O Assessor de Segurança Pública da ABIMDE, Dr. Edval Novaes, abriu a programação e apresentou o palestrante, o Dr. Edvaldo Costa Barreto Júnior. “O conhecimento das regras que orientam as contratações públicas permite compreender melhor os efeitos de propostas legislativas diretamente relacionadas às empresas do setor”, afirmou o Dr. Novaes.
O palestrante é advogado especializado em licitações e contratos, procurador do Distrito Federal, mestre em Direito e doutorando em Direito Público. Na abertura de sua palestra, o Dr. Edvaldo Barreto explicou que o TLE é o documento que antecede e justifica a licitação, sem constituir modalidade de contratação. O mecanismo pode ser utilizado pela União, estados, Distrito Federal, municípios, consórcios públicos e órgãos de Segurança Pública, observadas as exigências legais.

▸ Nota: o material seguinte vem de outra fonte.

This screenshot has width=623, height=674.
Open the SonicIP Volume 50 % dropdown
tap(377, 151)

Na análise do PL nº 1.143/2026, destacaram-se a criação das categorias de Bem ou Serviço Estratégico de Segurança Pública (BSESP) e de Fornecedor Estratégico de Segurança Pública Nacional (FESPN), além do Selo de Qualidade SUSP (Sistema Único de Segurança Pública) e da possibilidade de emprego de recursos do Fundo Nacional de Segurança Pública nessas compras.

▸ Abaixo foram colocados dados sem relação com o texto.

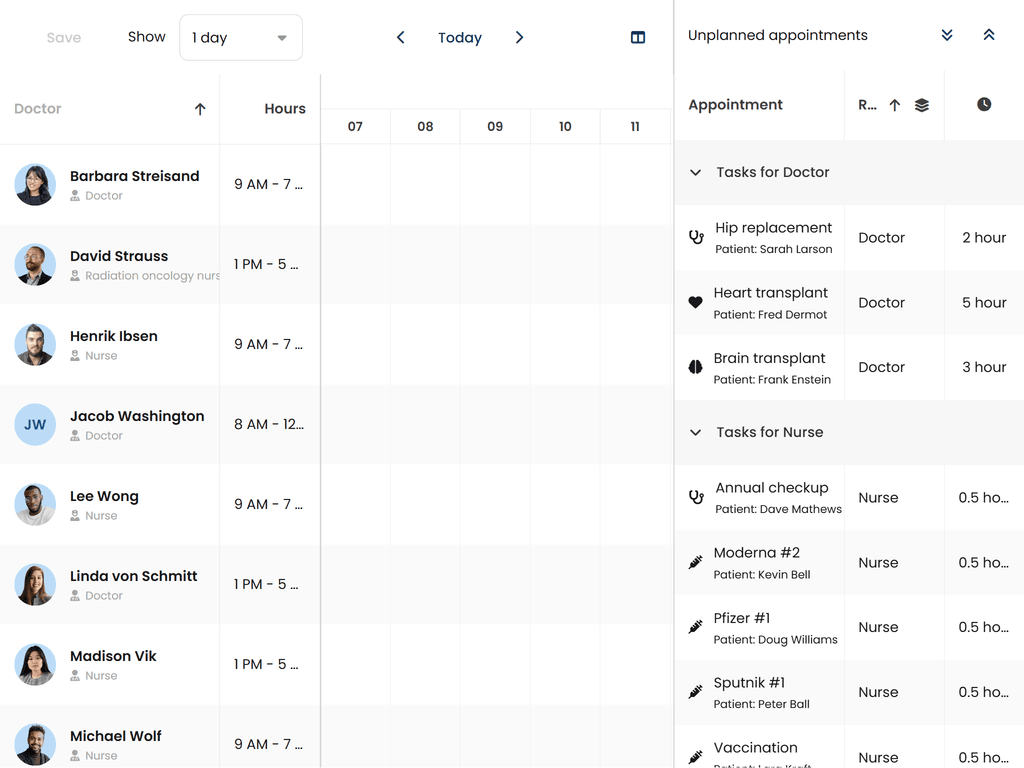Collapse the Tasks for Nurse group
This screenshot has width=1024, height=768.
[696, 432]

Um dos principais pontos da exposição foi a diferença entre os dois modelos. A legislação de Defesa admite, em determinadas situações, licitação restrita a fornecedores nacionais enquadrados em regras específicas, enquanto o projeto voltado à Segurança Pública prevê preferência e critérios de desempate. O texto também permite o credenciamento de empresa estrangeira regularmente estabelecida no País como FESPN.

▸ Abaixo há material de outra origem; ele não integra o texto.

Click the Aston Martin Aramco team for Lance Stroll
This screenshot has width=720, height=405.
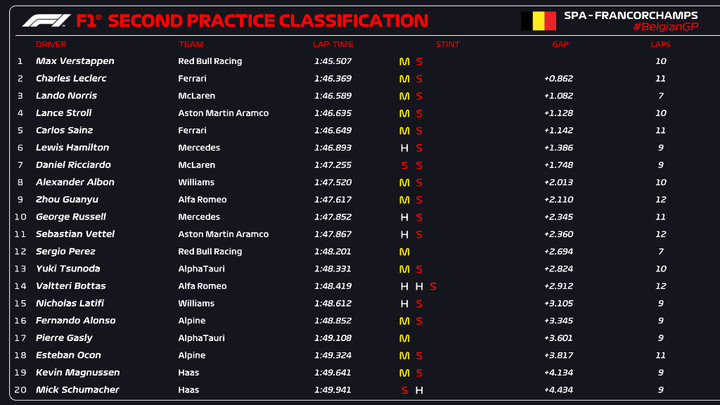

O advogado também apresentou casos concretos de aplicação do TLE fora do ambiente das Forças Armadas. Entre eles, citou a compra de kits de primeiros socorros por um consórcio público formado por 30 municípios do Paraná e a aquisição de um purificador de água pela Prefeitura de Goianésia, em Goiás. Em ambos os episódios, os itens foram enquadrados na legislação de Defesa e receberam autorização específica para contratação por meio do referido instrumento.
Outro trecho da apresentação abordou os pontos considerados passíveis de aperfeiçoamento no projeto. Foram mencionados os critérios de credenciamento dos fornecedores, a ausência de um colegiado técnico responsável pela classificação dos bens estratégicos e o número de matérias que permanecem dependentes de regulamentação posterior. O Dr. Edvaldo Barreto também chamou a atenção para a gestão do ciclo de vida dos produtos adquiridos com recursos do Fundo Nacional de Segurança Pública, prevista no texto legislativo.